Task input »
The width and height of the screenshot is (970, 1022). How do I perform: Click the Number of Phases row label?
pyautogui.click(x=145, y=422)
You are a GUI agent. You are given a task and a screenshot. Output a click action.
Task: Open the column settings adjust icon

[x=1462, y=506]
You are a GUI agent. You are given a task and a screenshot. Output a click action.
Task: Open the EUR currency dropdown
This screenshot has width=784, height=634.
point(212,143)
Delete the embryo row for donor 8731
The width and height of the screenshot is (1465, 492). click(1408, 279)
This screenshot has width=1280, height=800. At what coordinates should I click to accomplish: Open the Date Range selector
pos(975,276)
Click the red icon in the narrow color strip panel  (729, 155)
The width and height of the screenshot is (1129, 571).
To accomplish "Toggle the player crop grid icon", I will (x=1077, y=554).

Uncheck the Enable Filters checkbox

Exercise goal »
Respond with the exact lines running from the one that contains "This screenshot has width=1280, height=800." through the last line of the data above, and no other lines.

Answer to this problem »
This screenshot has width=1280, height=800. At what coordinates should I click to accomplish: Open the Date Range selector
pos(975,276)
Click the red icon in the narrow color strip panel  (729, 155)
The width and height of the screenshot is (1129, 571).
To accomplish "Toggle the player crop grid icon", I will (x=1077, y=554).

Uncheck the Enable Filters checkbox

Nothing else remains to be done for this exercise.